Causes - Scoliosis Video Transcripts
Video 1 Transcript
The scoliosis I believe I've had for some time, but I had a car accident that exasperated it. This has caused me to now have spinal reconstruction, which I'm looking into at the moment. I've had MRI scans and all other scans and I've got to have a nerve conductivity test as well. So, but the main issue was that the car accident has exasperated scoliosis.
Video 2 Transcript
So I've had scoliosis since, so for about six years now, and it all started when I was in high school. It wasn't inherited from anyone, no one in my family has it, it was just from me. I'm left-handed and I would, I would hit at a rate that my muscles couldn't keep up with, so I had a left scoliosis, which is going towards your heart. Most people have it towards the right, but I had it towards the left, and so that is bad because it can crush your heart over time. But basically, for me, I never understood like how to help myself, like I was stretching, I was exercising, and nothing really worked out for me. And I realized that a lot of it comes on like when I'm physically in pain from stress, and I know that stress is shown in a lot of different ways, and I never thought that I could get very stressed, but then I realized that that is why I hurt all the time, because I'm stressed, and that's the way that it's shown. So I don't necessarily like get nervous or get anxiety or anything like that, or not want to eat or anything like that, it's all shown physically, and it's just something I've never thought of before that I thought I'd put out here.
Video 3 Transcript
As far as I know, they don't know what causes scoliosis, which is very frustrating when it comes to healing and trying to find the best treatments for yourself.

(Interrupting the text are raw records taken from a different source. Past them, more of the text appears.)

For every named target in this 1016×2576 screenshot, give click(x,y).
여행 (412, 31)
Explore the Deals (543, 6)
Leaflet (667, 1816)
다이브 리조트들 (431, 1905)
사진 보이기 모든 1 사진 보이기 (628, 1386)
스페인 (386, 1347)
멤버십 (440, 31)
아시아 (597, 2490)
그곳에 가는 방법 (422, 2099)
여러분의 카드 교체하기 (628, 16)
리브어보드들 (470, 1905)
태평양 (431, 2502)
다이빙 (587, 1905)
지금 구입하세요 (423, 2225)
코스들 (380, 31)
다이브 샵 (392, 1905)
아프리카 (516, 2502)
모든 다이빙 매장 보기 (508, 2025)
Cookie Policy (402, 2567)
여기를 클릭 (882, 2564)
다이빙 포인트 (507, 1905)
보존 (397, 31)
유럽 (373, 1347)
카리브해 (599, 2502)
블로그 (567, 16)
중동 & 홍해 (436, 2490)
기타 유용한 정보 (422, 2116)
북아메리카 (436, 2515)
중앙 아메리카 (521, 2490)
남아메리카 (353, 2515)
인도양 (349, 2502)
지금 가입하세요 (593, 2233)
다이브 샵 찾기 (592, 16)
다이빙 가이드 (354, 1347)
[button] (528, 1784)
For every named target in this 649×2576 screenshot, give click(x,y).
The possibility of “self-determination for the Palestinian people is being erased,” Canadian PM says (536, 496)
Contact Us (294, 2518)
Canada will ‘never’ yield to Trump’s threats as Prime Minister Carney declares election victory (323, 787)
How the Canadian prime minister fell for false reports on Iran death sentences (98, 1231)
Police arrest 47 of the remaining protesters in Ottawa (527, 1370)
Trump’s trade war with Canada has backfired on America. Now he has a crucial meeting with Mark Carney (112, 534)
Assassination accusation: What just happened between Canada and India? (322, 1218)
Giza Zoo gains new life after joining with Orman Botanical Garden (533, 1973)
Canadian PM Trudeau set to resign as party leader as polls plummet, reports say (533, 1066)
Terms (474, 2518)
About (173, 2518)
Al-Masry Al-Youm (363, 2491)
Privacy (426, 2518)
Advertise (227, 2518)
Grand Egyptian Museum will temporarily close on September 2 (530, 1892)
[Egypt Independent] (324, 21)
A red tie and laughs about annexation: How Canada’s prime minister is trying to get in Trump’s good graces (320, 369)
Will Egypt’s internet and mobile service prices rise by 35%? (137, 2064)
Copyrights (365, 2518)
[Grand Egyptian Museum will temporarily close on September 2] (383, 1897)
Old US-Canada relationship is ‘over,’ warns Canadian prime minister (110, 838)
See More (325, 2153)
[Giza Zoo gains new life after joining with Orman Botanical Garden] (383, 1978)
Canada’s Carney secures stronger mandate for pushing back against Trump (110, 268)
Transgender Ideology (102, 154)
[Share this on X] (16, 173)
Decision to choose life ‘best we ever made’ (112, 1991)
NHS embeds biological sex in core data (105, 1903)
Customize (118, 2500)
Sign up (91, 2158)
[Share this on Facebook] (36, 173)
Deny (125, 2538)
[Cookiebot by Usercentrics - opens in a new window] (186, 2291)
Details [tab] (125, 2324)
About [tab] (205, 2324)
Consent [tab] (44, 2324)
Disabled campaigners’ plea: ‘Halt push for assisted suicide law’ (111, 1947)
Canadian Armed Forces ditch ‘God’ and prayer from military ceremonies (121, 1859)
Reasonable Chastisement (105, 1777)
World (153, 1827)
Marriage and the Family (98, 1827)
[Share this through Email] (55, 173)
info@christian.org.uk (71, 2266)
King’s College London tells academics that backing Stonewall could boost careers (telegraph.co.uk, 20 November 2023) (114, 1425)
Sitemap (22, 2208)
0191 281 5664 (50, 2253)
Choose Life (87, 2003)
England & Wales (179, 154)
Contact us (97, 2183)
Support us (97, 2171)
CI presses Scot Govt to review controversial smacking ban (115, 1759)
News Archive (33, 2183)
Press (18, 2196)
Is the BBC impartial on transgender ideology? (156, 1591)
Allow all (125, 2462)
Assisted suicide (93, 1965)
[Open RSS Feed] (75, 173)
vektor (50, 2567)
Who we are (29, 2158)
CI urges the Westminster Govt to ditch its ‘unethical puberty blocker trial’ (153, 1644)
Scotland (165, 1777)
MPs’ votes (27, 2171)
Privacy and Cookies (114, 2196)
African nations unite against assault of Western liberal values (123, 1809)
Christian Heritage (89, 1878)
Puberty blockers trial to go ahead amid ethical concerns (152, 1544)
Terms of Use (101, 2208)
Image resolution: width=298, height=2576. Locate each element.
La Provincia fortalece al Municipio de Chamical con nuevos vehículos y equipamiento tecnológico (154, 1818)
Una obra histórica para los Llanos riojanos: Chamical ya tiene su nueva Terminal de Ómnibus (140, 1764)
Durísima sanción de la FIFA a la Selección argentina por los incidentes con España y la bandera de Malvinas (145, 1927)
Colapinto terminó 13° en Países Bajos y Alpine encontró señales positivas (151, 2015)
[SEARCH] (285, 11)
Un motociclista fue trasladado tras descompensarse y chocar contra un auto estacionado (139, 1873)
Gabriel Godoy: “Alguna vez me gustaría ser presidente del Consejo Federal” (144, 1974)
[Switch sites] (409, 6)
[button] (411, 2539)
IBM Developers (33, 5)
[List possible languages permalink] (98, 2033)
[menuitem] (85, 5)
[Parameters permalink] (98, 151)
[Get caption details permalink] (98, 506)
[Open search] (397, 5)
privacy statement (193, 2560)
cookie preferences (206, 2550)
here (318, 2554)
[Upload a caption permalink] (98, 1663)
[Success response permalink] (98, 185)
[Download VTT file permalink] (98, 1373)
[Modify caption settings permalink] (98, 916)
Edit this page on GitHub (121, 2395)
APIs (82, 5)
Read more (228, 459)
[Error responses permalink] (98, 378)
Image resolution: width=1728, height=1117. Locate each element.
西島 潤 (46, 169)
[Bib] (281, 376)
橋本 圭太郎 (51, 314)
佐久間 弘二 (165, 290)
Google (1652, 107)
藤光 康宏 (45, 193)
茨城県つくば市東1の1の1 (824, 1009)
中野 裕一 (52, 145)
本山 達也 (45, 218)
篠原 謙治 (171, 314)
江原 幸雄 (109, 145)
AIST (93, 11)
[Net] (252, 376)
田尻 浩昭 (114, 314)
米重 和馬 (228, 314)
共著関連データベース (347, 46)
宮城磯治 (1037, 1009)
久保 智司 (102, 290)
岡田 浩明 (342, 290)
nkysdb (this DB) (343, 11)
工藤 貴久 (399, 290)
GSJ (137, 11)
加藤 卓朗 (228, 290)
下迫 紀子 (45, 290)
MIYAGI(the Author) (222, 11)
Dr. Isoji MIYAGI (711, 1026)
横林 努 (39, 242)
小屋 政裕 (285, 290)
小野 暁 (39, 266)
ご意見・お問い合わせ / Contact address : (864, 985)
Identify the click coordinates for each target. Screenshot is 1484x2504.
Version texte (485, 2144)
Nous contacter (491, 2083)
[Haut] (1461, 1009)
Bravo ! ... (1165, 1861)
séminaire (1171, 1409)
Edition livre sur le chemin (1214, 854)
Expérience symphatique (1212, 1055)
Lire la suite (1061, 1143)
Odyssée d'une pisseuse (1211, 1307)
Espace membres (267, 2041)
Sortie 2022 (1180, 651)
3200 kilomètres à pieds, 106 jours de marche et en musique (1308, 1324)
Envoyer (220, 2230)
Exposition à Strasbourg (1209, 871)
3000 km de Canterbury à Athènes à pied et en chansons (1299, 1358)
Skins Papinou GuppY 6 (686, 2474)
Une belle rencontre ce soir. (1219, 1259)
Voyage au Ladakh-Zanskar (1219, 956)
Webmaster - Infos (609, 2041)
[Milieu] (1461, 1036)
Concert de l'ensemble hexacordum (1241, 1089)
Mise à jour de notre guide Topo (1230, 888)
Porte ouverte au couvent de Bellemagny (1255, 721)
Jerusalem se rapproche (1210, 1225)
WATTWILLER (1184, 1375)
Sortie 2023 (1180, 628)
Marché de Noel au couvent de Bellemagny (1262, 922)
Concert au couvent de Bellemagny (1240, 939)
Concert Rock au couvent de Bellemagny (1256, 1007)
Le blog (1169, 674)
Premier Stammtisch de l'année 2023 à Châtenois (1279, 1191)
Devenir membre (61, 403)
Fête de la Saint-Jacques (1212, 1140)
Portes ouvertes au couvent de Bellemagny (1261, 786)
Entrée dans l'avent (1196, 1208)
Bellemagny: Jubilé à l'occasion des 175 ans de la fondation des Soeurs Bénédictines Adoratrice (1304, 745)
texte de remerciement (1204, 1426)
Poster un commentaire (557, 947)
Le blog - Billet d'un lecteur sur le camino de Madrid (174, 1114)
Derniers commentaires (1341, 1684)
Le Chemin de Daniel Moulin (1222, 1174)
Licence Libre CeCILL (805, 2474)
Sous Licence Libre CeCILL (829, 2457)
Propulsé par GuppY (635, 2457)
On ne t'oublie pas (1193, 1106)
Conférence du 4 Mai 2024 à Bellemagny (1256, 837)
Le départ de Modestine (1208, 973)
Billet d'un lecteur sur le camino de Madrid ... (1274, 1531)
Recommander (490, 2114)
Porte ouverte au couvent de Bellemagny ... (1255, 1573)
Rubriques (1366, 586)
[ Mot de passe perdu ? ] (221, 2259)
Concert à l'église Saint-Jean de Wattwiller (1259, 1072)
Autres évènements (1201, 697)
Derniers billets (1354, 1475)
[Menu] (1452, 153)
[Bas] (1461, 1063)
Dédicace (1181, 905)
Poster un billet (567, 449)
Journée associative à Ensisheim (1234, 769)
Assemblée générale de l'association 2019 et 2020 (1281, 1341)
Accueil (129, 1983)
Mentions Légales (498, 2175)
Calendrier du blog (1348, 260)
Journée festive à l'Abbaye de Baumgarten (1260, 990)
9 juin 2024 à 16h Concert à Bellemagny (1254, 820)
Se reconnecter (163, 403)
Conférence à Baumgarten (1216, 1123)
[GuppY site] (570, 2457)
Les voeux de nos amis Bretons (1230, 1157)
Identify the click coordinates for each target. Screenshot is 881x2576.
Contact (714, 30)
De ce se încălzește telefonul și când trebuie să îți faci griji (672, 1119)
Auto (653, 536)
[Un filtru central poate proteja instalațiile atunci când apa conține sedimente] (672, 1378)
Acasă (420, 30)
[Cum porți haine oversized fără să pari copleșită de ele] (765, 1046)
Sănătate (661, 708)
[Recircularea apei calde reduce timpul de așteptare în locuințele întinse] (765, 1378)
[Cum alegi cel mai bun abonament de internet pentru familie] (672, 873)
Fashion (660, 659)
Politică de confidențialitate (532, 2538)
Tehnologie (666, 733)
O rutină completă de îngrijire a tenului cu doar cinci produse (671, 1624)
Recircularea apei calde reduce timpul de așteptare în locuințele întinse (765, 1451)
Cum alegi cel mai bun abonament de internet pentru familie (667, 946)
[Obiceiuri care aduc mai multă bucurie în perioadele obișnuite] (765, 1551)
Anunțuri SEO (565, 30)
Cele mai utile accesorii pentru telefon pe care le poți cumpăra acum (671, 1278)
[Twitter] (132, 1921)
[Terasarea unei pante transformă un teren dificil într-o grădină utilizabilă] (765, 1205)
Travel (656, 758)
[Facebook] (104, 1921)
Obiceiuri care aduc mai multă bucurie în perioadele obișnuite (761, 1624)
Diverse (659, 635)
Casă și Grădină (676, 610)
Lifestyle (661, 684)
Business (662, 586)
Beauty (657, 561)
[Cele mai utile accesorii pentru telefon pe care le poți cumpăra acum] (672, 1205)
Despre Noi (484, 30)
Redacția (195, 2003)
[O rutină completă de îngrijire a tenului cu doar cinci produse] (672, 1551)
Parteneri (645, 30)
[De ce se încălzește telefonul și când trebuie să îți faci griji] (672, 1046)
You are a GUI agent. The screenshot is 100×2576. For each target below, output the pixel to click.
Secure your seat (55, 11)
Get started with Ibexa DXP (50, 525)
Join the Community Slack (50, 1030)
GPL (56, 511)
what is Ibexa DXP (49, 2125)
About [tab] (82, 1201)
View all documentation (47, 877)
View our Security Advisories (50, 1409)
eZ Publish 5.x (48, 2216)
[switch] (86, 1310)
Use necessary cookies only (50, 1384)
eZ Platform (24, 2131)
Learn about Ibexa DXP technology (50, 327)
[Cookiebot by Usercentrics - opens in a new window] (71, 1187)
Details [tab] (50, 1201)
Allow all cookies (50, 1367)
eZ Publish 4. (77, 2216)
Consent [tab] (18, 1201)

My mother has kyphosis and her father had kyphosis, but neither have scoliosis. One of my sisters had scoliosis. I have scoliosis. My other sisters, my brothers, they don't have it, so I'm not sure what causes it and I think that's a big frustration for a lot of people, because if we don't know why it does what it does, then how can we fix it?
Video 4 Transcript
So, I have idiopathic scoliosis, which means that it wasn't inherited by anybody in my family. I just don't really know where I got it from. It just maybe developed, like, maybe when I was like 11, 12, after my first period. I was a pretty active kid, so I did a lot of sports. I didn't really notice until, like, now. So, yeah.